There is this mysterious middle ground where you don't have too many associations. Where you normalize but not too much. You create a complex query engine but impose some restrictions to what should be retrieved. I agree, and have been there before, where too many associations tend to cause a graph loading issue. It may appear as too many resources to load an entity by a filter, or even worse, as a lazy initialization - no session in NHibernate. It is very difficult to achieve this middle ground. There is a compromise involved in richness of the model and speed/memory/session handling. On the other hand, to avoid the use of the associations is a way to kill the domain model completely. Removing its meaning and making it just a set of disconnected types.
I developed this filter type of criteria that uses allows the client to use the model to retrieve objects using a very declarative syntax. With this approach, by encapsulating the ORM framework and abstracting its complexities, I can say we have 90% or more of all needs satisfied. And it seems like the way to go. But the use of traversal to navigate the domain model, implying in an underlying implicit querying mechanism to retrieve the objects, although powerful, brings us too much complexity in terms of the lazy initialization nightmare.
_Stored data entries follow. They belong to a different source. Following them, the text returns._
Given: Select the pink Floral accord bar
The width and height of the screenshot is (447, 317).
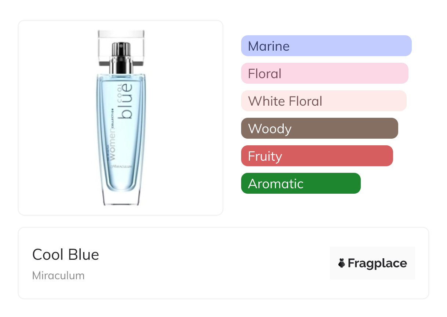Looking at the screenshot, I should [324, 73].

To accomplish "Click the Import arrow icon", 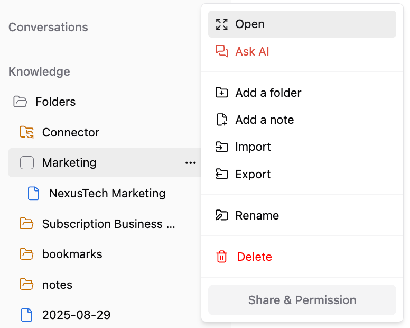I will click(x=222, y=147).
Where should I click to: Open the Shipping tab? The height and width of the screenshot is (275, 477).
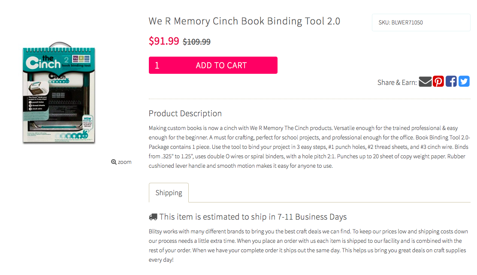[169, 193]
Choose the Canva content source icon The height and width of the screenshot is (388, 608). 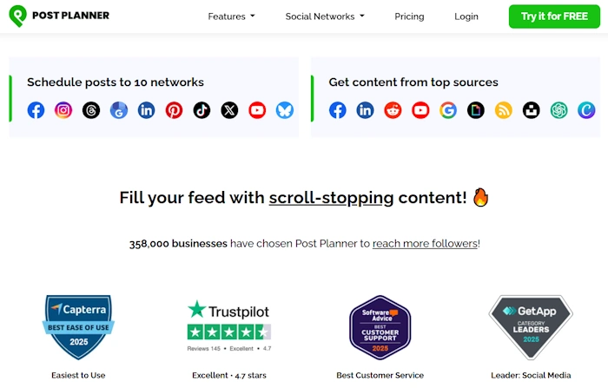[586, 110]
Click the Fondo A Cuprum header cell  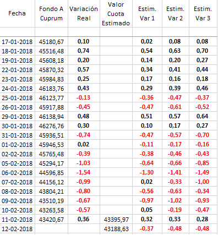[51, 13]
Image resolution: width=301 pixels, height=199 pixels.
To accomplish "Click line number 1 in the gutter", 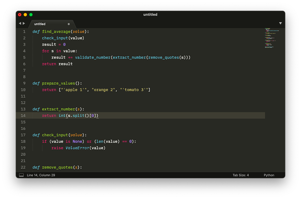I will (x=24, y=31).
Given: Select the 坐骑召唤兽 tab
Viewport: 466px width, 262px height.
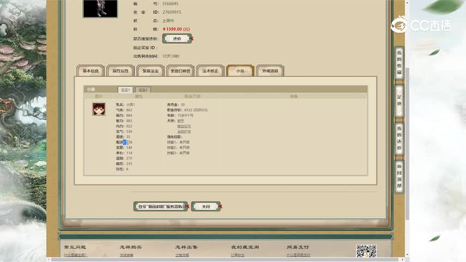Looking at the screenshot, I should point(181,71).
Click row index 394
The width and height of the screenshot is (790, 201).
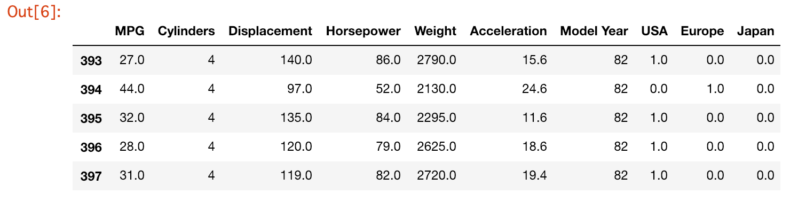(91, 89)
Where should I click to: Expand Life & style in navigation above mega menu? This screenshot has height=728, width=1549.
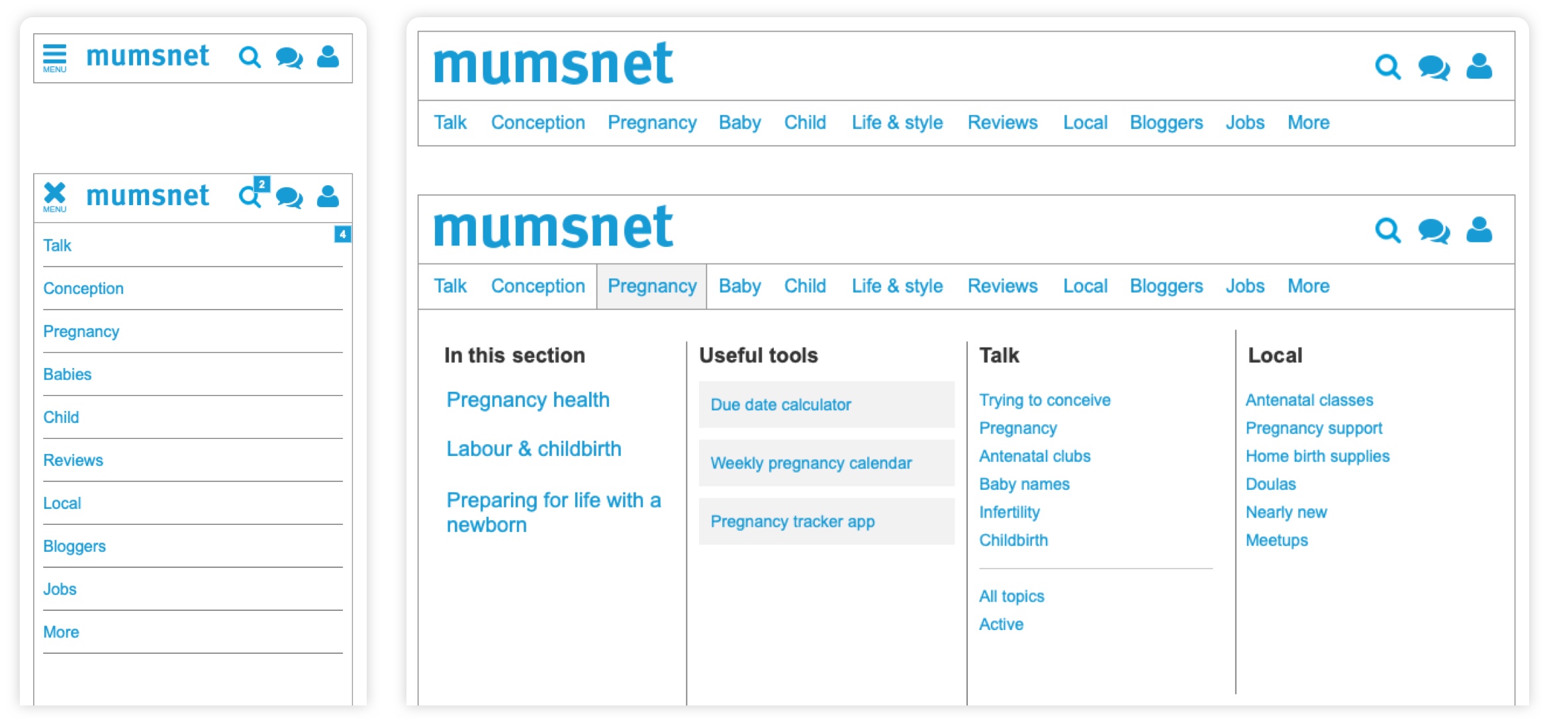click(897, 287)

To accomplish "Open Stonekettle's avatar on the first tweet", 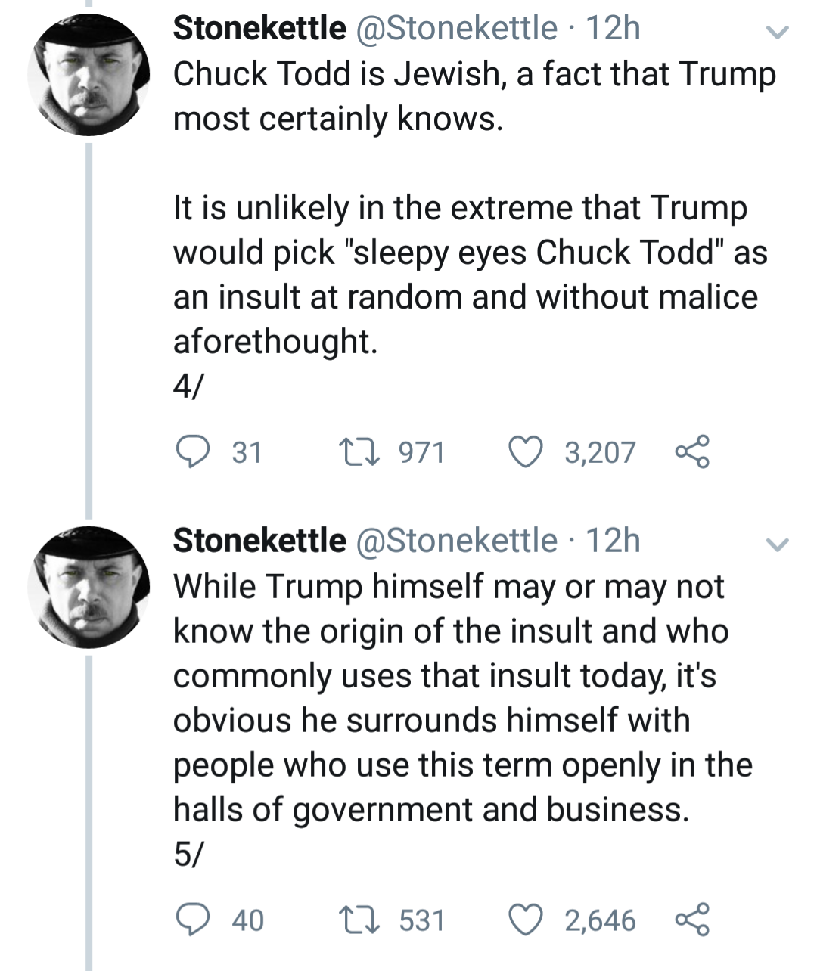I will pos(89,76).
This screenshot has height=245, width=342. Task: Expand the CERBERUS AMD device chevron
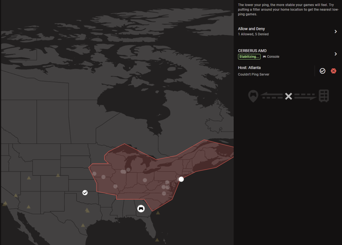click(336, 54)
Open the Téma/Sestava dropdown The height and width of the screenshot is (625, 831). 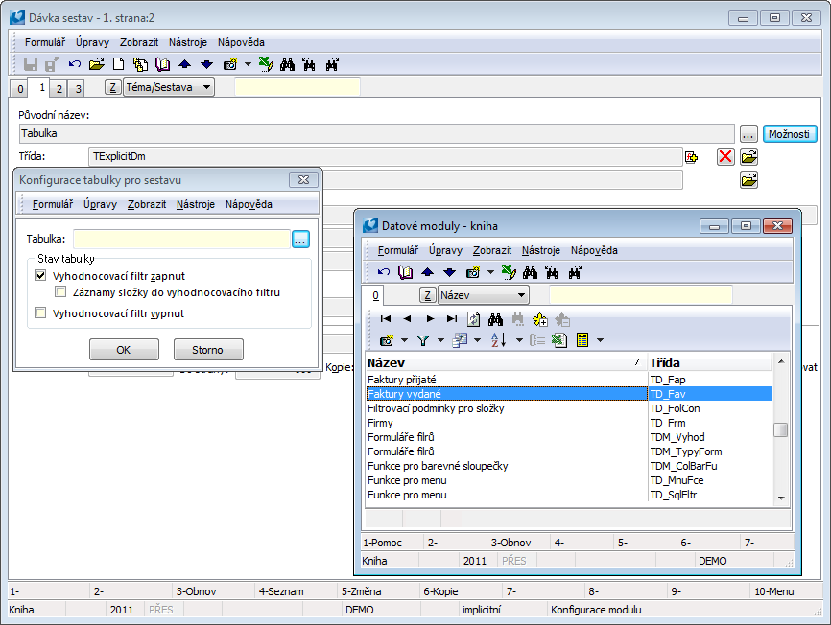207,87
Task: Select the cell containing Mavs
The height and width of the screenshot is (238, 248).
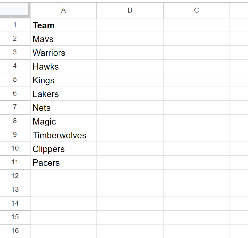Action: tap(63, 39)

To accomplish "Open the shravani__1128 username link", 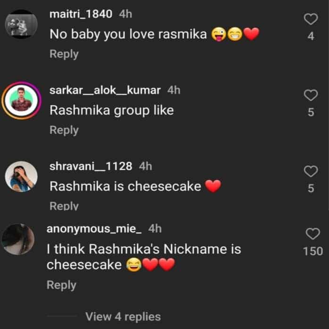I will (x=90, y=166).
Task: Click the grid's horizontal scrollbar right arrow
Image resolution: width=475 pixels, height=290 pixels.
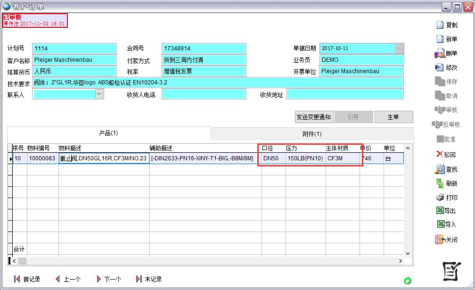Action: 401,261
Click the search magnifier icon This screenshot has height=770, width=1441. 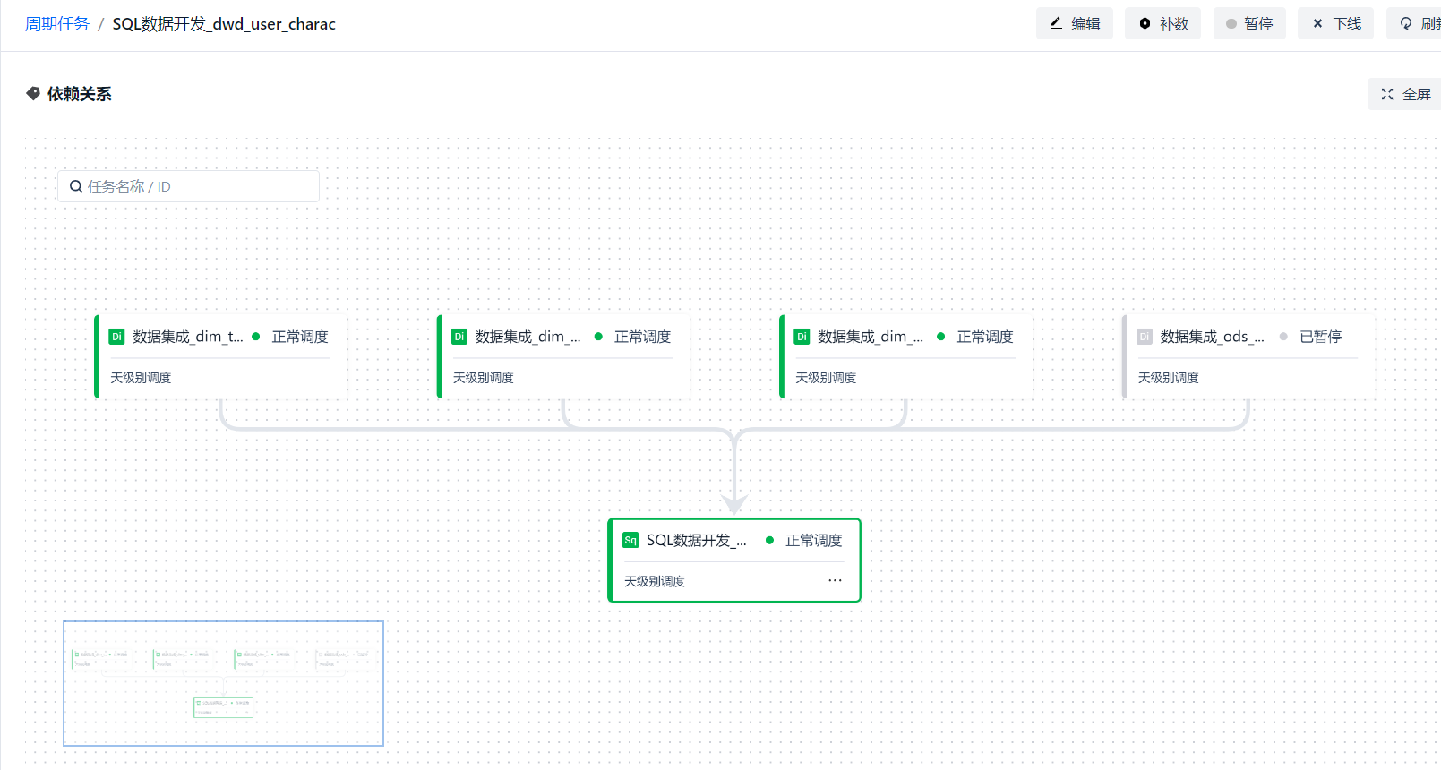pos(76,186)
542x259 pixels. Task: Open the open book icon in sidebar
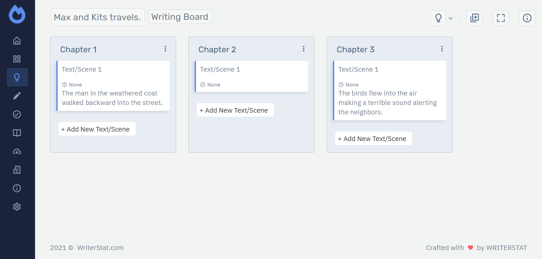coord(17,133)
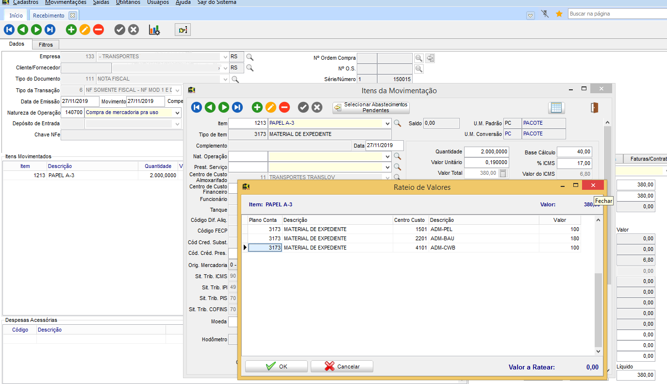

We end up loosing too much time trying to figure out how to fix these infrastructure issues then working on the model. When the issue arises, I have to say.
I have a feeling that most of the problems we end up having could be solved by a more DDD approach in terms of the usage of aggregates to encapsulate a group of dependent related entities and maintain its invariants. That would simplify a lot the way we interact with the objects in all business logic code and at the same time it would help us to build more reliable user interfaces.